Lessons in Gratitude Day 170

Tonight I am thankful for the gift of time. Every day, every moment is a gift. So when I look back over the course of a day when I’m thinking about writing this blog, there are often moments I can focus in on and magnify as reasons to be grateful. Sometimes these are simple gratitudes, sometimes they are more profound. I am grateful for the moments themselves, for the recognition of the blessings they represent in my life.

Tonight I am late writing my blog because I spent a couple of hours watching a moving in my living room with my kids. I have an LCD projector so we were able to play the film through my computer, plug it into some stereo speakers I use with my iPod, and project it onto the living room wall. It wasn’t exactly dolby digital sound and the “screen” had a few bumps and picture hooks marring its surface. But the magic of watching Harry Potter and the Deathly Hallows, Part 2 at home with both my kids was as the commercials say, “priceless.” I am grateful that I overcame my initial resistance to setting up all of the paraphernalia to screen the film. It was a most excellent way to spend two and a half hours.

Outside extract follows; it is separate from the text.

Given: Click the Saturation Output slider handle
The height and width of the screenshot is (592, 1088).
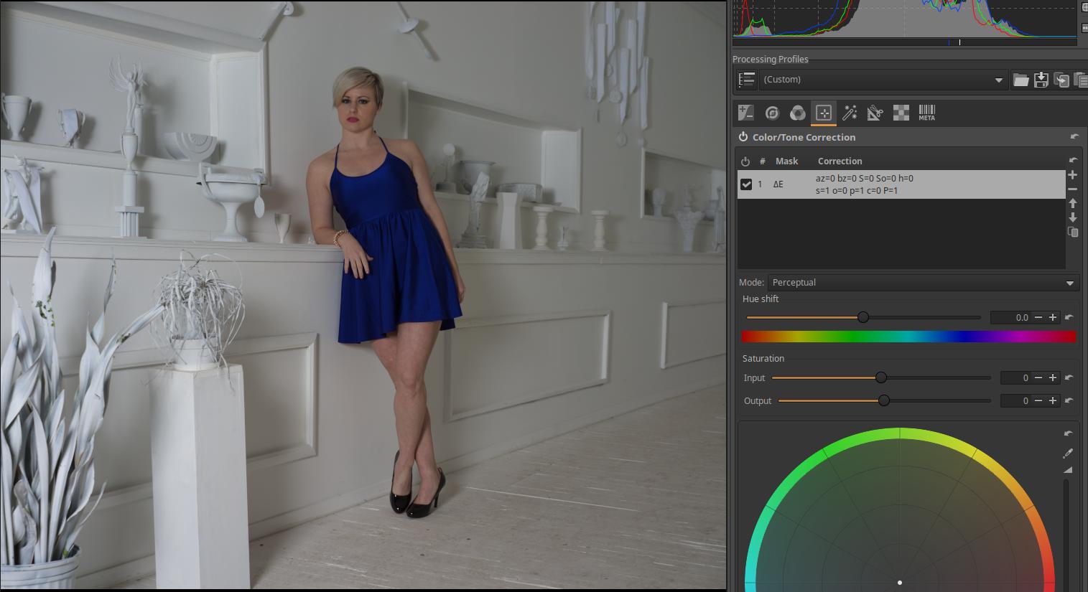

Some days are just good days for no reason; kind of like some days feel bad for no reason. I’ll take the former any time. It has for the most part been an average kind of good day. Given this week’s mechanical bull ride that is my new metaphor for my life, having good day at the end of a week like this means the bull didn’t send me sailing and that I made it through to the next round.

Today I scraped some dollars together and bought two Christmas gifts for the two people on my extended family shopping list. Each year we are assigned a family member’s name as our person to buy for. I bought a gift for my person and another for my young nephew, who is also my godson. That’s it. I felt badly about it for a brief moment or two, but didn’t linger. In past years, I’ve enjoyed being able to purchase things for each member of my extended family. In leaner years I’ve exercised my creativity and made something. This year I haven’t been able to do much of either. Somehow, that has to be okay. My gift to them this year will be my presence and hopefully a little of my music, if I manage to pull together a small project between now and Christmas day gift opening festivities. Sometimes I am still working feverishly on Christmas day into the final moments before “open-open” is set to commence. This year I’m not sure I’ll pull it off. But I’ll give it a shot and see what I can manage.

I am grateful for the gift of time–time spent with siblings and their children. Always a somewhat raucous group at any given moment, sometimes we try to out “loud” each other. Probably about half or more of my siblings (and their partners) are introverted, but it seems that their children are less so. And there is a particular alchemy that happens when the generations mix together at the holidays. It is wonderful pandemonium. I’ll write more about that when the days of hanging out arrive. For now I will relish the moments that I’m in–watching the film with my kids this evening, sitting side by side with my daughter as I write this blog and she’s on her computer reviewing things from school, and all the other little moments that elicit gratitude. They really are everywhere if you know where to look.